I should be paying bills. Or a whole host of other things. But instead I write, surrounded by resting dogs. Other than a few odds and ends, there’s nothing much on my plate for the rest of July. It’s a good feeling to have my gardening ‘hope desk’ commitments fulfilled; and as I’m on a writing holiday from Everyday God, I’ve been enjoying some time for leisurely writing and reading.
But yesterday, during a lull in phone calls at the ‘hope desk’, I was rocked out of my sweet lullaby to receive what may have been a small ”nudge’ of remembrance from Everyday God. The three of us on duty know each other fairly well from last fall’s master gardening classes, as we shared a common table and counselor, though both are light-years ahead of me in terms of gardening knowledge.
So we took advantage of the space to catch up on each others lives and gardens. During a brief pause in conversation, one friend asked after Daddy’s health.

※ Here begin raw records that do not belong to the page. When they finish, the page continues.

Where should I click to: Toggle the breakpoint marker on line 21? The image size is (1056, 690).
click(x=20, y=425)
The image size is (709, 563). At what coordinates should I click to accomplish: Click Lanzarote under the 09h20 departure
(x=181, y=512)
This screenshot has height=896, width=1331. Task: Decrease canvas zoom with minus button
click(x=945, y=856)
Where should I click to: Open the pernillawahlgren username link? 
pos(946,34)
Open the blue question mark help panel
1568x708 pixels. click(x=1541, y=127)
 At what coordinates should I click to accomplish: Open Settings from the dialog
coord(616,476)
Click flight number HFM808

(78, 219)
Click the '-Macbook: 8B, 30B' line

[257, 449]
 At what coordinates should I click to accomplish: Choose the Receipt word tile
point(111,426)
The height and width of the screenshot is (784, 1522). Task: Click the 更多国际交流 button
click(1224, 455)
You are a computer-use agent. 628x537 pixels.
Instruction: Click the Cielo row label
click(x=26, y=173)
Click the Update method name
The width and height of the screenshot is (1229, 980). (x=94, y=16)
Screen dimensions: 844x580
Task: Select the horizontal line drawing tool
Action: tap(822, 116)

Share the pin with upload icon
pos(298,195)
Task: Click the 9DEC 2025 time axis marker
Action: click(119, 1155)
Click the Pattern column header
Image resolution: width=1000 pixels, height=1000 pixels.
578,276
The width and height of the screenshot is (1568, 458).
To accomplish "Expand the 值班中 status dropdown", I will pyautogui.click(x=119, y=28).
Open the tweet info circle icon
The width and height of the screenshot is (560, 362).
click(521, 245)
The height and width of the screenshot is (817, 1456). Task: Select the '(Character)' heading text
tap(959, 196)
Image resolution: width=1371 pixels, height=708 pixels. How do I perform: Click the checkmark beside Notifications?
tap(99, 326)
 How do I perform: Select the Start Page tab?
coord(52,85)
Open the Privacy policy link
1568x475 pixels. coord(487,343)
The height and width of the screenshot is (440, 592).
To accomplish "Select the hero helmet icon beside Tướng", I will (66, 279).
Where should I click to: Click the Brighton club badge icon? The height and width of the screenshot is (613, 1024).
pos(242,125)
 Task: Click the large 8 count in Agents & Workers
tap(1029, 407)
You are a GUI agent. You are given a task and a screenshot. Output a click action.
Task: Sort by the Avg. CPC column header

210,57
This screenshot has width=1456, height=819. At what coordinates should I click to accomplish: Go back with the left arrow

And while in the midst of sharing a short report of Dad’s good news, my other friend interrupted my story, in the hurried and breathless way that local weather forecasters preempt regular programing to inform its viewing audience that a tornado is breathing down their necks. I confess to doing this too often myself, so I had no problem with her interruption. I understand all too well how weighty thoughts can disappear if not given birth when ready to come into the world.
To my great surprise, she couldn’t wait to tell me that if I ever offered Everyday God again, she wanted to come. Forgetting Daddy for the moment, I responded to her words, telling her I didn’t know what the future held with respect to this contemplative spiritual formation class I was mid-wifing. But that I would definitely keep her in mind if I offered the class a second time. I don’t think she thought any further of her words. Her job was done; the weight was off of her and onto me. And I was surely left to wrestle with the meaning of this unexpected source of desire. Was this a nudge from God, a whisper to remind me not to become too comfortable in my life of leisure?
If so, it worked. Because this morning, and even a little last night, while pouring through Evelyn’s Underhill’s book Mysticism, I began to think about future lessons. And even about offering the first seven sessions of Everyday God a second time around. And the thought of both is so…comforting, so moving, so beautiful and lovely. Though none of these words are an exact fit of ‘it.’
But I am drawn toward these in the same way my friend is. And not because I should do them. I do too many things out of ‘should’. But this I have done and would do out of the deepest of desires. I want to. And so, it’s time to go dash off a quick and breathless email to interrupt my friend Linda’s day, while the tornado is breathing down my neck, creating this burning awareness of the beauty of life within me. And before the fear of it keeps me from birthing my own version of this whispery nudge.